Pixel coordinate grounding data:
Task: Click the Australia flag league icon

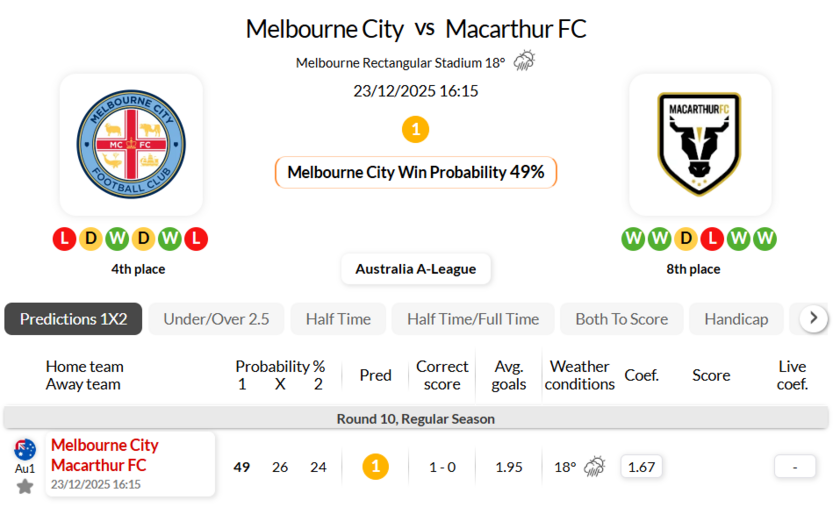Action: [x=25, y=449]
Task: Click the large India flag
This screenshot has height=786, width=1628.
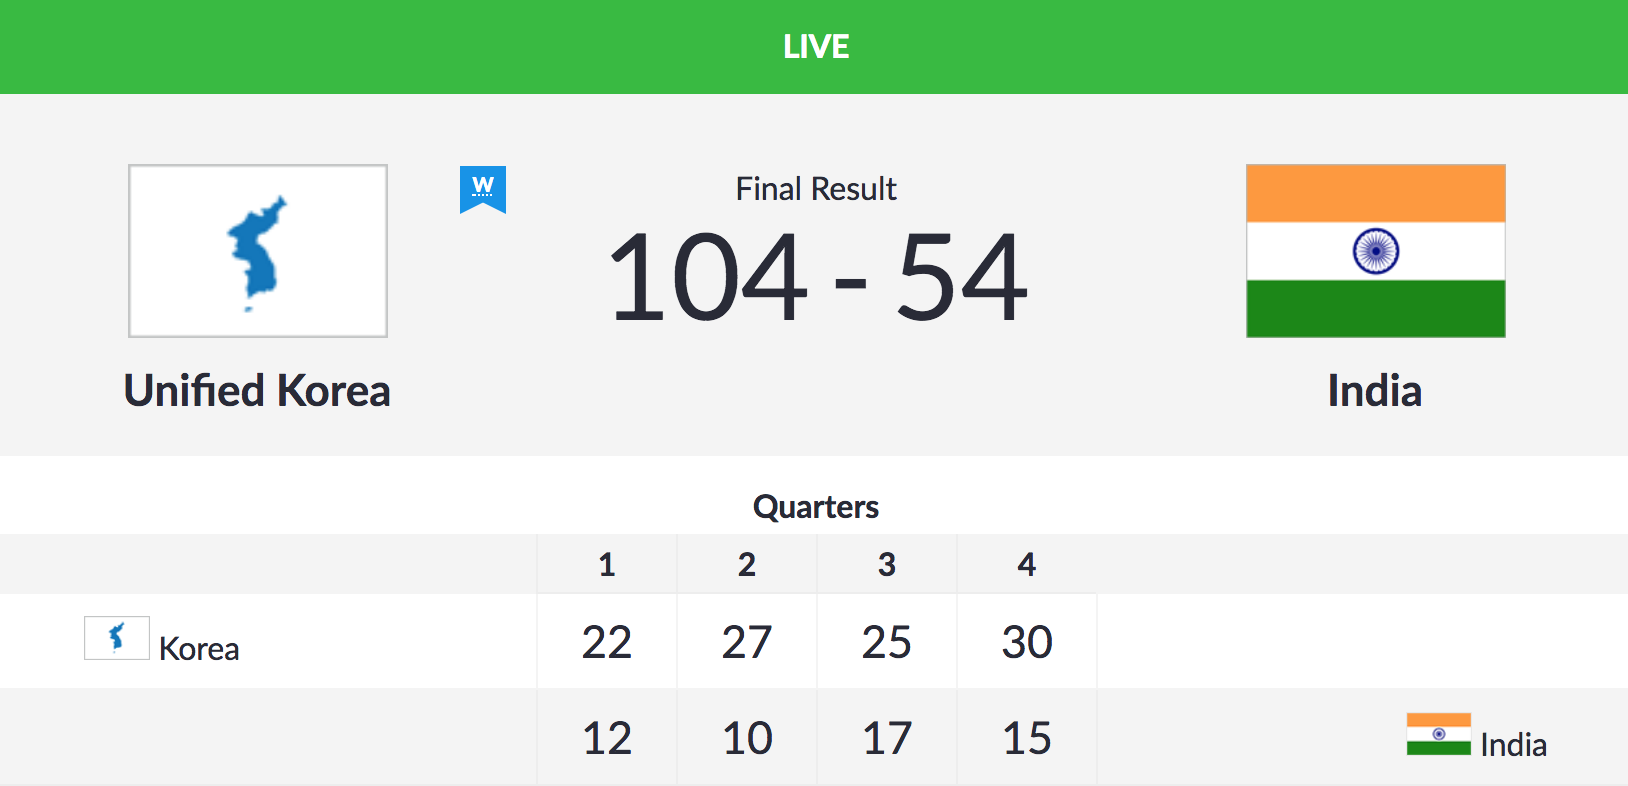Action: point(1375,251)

#### [PROMPT]
Return exactly the lines from the line with "Task: Click the large India flag" through the last line of the data above, both included; pictures do not go in the answer.

#### [EXERCISE RESPONSE]
Task: Click the large India flag
This screenshot has height=786, width=1628.
Action: point(1375,251)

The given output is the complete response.